# START OF DOCUMENT EXCERPT

# Happy Birthday, Panini!



## jim berman (Oct 28, 1999)

To a great guy... have a fantastic birthday!!!:bounce:


----------



## suzanne (May 26, 2001)

Another year . . . better!!!   

Happy happy happy birthday!


----------



## katbalou (Nov 21, 2001)

happy birthday!!!! :bounce: :bounce: :bounce:


----------



## mezzaluna (Aug 29, 2000)

Happy Birthday!! :bounce: Here's to a year of success and happiness. :beer:

Mezzaluna


----------



## phoebe (Jul 3, 2002)

:roll: HAPPY BIRTHDAY! :roll:


----------



## cape chef (Jul 31, 2000)

Thoughtful,Helpful,Giving and humorous.....

Happy day my friend


----------



## panini (Jul 28, 2001)

Thank you for your wishes.
The French Room tonight.
I'm so moved by your birthday greetings that I am going to donate $1. to CT for each year I've been alive. I hope the $29. gets them on their way.
luv ya'll


----------



## momoreg (Mar 4, 2000)

29? You can't be THAT old!!

Hey, Panini, it's almost midnight here, but with the time change, and an extra time zone between us, you still have time for another birthday drink on me.


----------



## chrose (Nov 20, 2000)

Hey Panini! Happy Birthday old man! Hope your birthday is a great one and you get lots of dough!   Ahh hah hah, dough....get it.....

 
Sorry Hope you had a great one.


----------



## kokopuffs (Aug 4, 2000)

...and many many more! :chef: :bounce:


----------



## momoreg (Mar 4, 2000)

:lol: :lol: Good one, chrose.


----------

# END OF DOCUMENT EXCERPT
# START OF RECORDS SHOWN

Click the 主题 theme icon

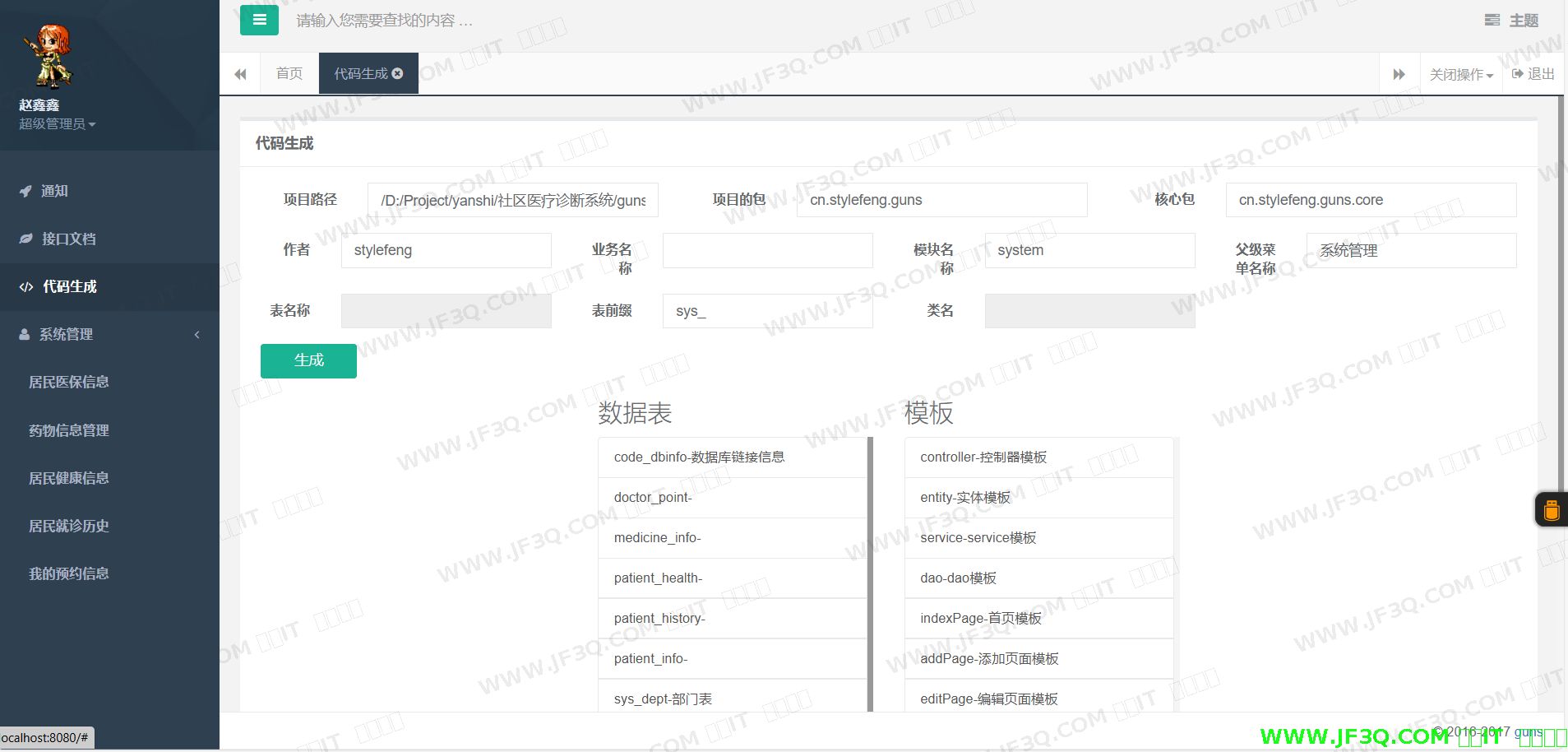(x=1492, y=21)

# END OF RECORDS SHOWN
# START OF RECORDS SHOWN

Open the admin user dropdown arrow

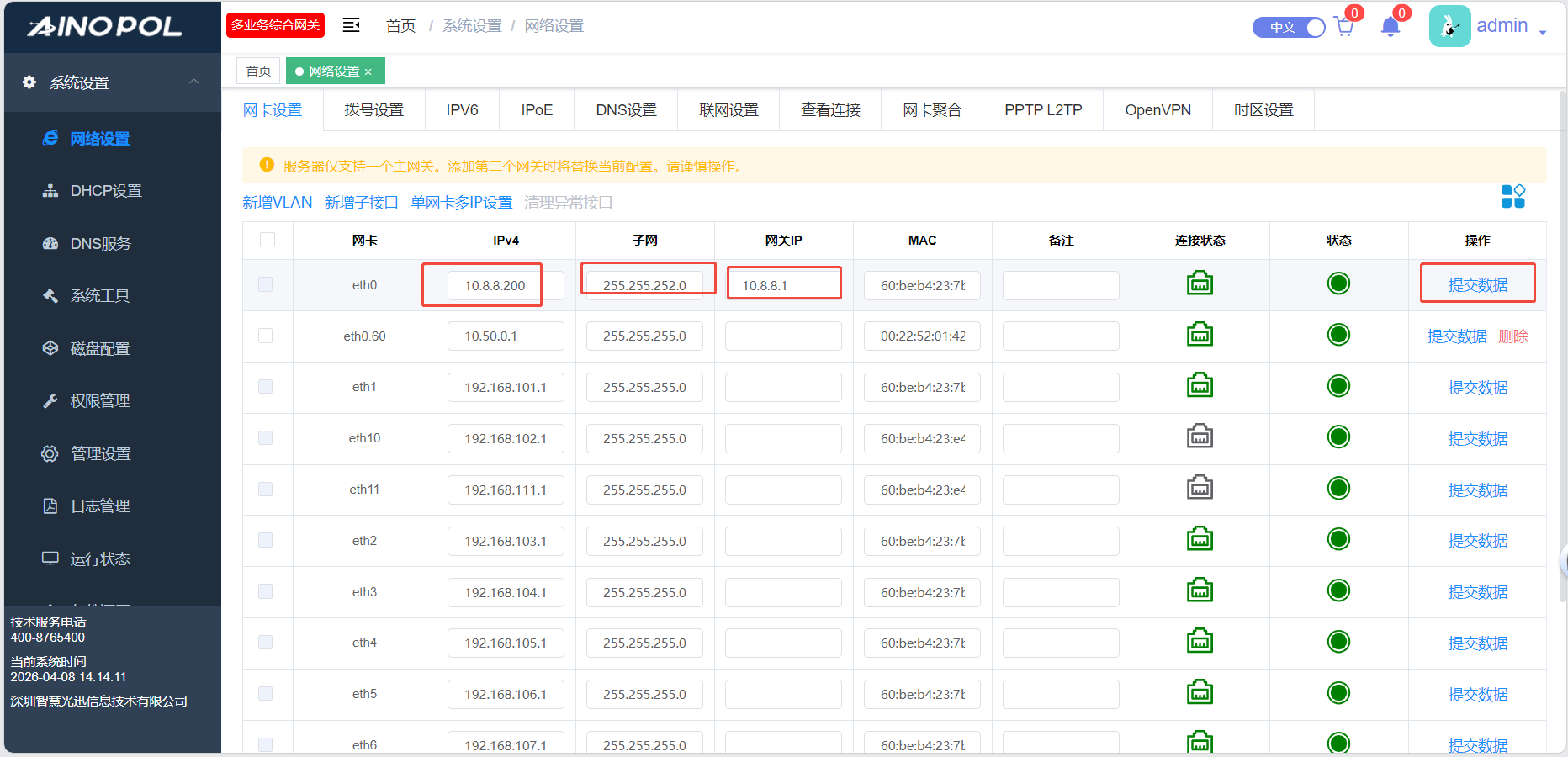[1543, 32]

# END OF RECORDS SHOWN

TASK
Answer these from the birthday thread:
1. What place does panini name for tonight?
2. What total amount does panini hope will get CT on their way?
3. Which poster describes panini as "Thoughtful,Helpful,Giving and humorous"?

RIGHT ANSWER
1. The French Room
2. $29
3. cape chef